Work item: Below are lines of data; restate word for word those running from the line containing "Where should I click to: Toggle" to the line containing "1440x686 pixels.", inclusive, and no others.

Data to use:
^^^^^^^^

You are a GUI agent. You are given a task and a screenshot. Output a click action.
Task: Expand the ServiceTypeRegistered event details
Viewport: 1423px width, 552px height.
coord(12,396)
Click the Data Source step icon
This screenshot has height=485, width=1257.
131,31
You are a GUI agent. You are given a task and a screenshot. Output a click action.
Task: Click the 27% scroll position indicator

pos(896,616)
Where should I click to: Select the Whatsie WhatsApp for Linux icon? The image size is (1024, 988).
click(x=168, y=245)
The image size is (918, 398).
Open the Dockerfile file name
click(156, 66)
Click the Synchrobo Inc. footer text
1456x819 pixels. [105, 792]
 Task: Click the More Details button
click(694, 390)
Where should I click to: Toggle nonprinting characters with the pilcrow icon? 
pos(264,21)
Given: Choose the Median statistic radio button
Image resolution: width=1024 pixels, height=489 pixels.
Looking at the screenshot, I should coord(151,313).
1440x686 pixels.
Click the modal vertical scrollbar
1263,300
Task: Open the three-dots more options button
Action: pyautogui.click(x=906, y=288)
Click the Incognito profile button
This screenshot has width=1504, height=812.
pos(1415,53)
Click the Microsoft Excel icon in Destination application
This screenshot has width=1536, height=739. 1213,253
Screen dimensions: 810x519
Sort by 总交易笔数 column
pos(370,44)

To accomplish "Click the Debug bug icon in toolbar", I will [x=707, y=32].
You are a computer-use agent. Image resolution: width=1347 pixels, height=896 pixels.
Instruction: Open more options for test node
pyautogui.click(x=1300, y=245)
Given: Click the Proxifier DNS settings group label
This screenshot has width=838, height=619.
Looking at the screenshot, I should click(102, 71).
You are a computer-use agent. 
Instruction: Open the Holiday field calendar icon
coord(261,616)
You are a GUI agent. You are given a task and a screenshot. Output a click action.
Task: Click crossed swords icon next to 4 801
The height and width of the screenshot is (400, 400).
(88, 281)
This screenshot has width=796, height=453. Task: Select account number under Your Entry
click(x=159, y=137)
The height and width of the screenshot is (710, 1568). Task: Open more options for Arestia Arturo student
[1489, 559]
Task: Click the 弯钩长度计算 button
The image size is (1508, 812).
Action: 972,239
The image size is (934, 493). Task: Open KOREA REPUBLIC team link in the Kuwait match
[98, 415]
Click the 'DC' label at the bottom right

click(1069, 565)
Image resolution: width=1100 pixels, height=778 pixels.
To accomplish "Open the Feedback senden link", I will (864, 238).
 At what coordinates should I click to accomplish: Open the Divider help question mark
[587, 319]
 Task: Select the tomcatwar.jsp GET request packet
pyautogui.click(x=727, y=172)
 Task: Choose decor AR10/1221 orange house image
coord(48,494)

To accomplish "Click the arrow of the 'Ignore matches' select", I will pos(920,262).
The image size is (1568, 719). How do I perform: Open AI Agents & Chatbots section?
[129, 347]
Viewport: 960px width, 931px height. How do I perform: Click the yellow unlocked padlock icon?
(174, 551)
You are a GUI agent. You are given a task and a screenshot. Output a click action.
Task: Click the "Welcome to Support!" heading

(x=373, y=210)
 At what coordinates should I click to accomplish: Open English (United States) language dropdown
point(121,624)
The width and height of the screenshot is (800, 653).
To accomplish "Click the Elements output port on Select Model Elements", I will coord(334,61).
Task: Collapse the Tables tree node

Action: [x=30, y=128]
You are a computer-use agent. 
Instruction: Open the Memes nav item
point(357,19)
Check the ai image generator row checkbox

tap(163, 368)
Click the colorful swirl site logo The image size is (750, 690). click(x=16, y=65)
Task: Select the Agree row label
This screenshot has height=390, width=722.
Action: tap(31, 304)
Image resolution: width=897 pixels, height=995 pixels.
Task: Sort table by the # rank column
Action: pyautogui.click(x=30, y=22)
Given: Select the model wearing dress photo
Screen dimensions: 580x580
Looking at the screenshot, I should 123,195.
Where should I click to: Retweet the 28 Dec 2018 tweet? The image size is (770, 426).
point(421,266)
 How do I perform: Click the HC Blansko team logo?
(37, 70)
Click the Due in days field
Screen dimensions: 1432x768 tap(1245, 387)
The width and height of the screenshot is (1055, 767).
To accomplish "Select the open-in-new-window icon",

^^^^^^^^

Response below:
Where should I click to: Toggle nonprinting characters with the pilcrow icon? 
pos(264,21)
Given: Choose the Median statistic radio button
Image resolution: width=1024 pixels, height=489 pixels.
Looking at the screenshot, I should coord(151,313).
1440x686 pixels.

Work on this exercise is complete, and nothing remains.